MARCHE DE SOUTIEN Dans l’après-midi, un long cortège défile et soulève d’épais nuages de poussière rouge. C’est «une marche de soutien au défunt président Eyadéma». Portrait de l’ancien dictateur en tête, des centaines de personnes se dirigent silencieusement vers la sous-préfecture.

Là, les officiels, encadrés par des hommes en treillis censés «garantir la sécurité», amorcent un éloge vibrant au défunt président, à la «valeureuse Armée togolaise» et «marque(nt) au nom de la population de la préfecture, son appui total à l’investiture de Faure Gnassingbé, qui saura faire perdurer le règne de son père».

Difficile cependant d’évaluer la spontanéité de cette manifestation dans les rangs de la population.
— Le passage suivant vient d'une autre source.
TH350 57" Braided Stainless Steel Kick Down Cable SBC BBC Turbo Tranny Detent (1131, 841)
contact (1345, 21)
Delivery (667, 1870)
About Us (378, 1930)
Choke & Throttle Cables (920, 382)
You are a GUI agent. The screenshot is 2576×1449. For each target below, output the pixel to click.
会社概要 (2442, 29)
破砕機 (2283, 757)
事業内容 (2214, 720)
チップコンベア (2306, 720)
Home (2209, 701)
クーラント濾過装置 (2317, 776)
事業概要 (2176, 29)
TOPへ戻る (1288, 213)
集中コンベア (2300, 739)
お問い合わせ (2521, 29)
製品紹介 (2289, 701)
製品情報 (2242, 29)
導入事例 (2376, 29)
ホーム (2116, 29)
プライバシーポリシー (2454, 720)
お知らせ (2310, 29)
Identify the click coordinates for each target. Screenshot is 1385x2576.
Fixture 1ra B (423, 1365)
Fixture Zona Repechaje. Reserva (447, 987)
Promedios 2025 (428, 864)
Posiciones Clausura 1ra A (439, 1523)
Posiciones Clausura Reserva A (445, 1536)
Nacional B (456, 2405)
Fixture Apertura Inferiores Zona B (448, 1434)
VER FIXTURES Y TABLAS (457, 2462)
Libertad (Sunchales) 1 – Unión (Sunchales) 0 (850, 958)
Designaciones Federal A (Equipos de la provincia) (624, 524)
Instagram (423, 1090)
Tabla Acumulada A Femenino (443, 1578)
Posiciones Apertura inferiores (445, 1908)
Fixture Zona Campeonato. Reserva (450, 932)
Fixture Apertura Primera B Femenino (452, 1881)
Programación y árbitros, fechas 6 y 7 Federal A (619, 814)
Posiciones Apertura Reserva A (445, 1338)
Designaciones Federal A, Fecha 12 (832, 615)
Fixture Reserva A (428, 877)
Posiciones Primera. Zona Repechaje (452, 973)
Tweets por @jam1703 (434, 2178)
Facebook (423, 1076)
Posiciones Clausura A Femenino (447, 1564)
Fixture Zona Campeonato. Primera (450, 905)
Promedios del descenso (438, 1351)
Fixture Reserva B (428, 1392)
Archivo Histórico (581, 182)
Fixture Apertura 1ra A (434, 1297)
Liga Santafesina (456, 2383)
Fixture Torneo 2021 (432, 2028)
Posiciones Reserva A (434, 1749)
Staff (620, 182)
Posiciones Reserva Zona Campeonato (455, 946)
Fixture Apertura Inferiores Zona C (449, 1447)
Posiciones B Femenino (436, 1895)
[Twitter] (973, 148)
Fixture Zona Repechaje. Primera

Le gouvernement a décrété cette marche d’hommage, ainsi tous ceux qui dépendent du service public, (fonctionnaires, militaires ou écolier) doivent être présents. Les femmes de soldats portent des pagnes verts à l’effigie du général Eyadéma, imprimés spécialement pour la fête du 13 janvier, date anniversaire du coup de force de 1967 et fêtée 37 fois depuis. Les écoliers, qui forment la majorité du cortège et chahutent tout en remplissant des listes de présence. Ici, les stigmates de plusieurs décennies de dictature sautent aux yeux.

En dix minutes, la manifestation se disperse et chacun retourne à ses préoccupations. «Il fallait juste être là, c’est tout, c’est fini», déclare une jeune femme avant de s’éloigner. Et maintenant ? «On a peur, à Lomé, il paraît que les opposants veulent la guerre ; nous, nous aimons trop la paix, nous ne voulons pas les tirs de fusils, les cadavres. Le Togo est un petit pays, beaucoup sont déjà partis. S’il y a la guerre et qu’on se tue, qui va rester ?» Une vendeuse d’arachides raconte simplement sa réaction à l’annonce de la mort de son «papa». «Oui, je suis triste, car je ne sais pas ce qui va nous arriver. Avant, on savait que c’était comme ça. Aujourd’hui, on ne sait rien, on espère seulement.» Ainsi, pour les populations du nord du pays, l’important depuis la mort d’Eyadéma, c’est simplement que la situation quotidienne ne se désagrège pas davantage. C’est l’angoisse du pire.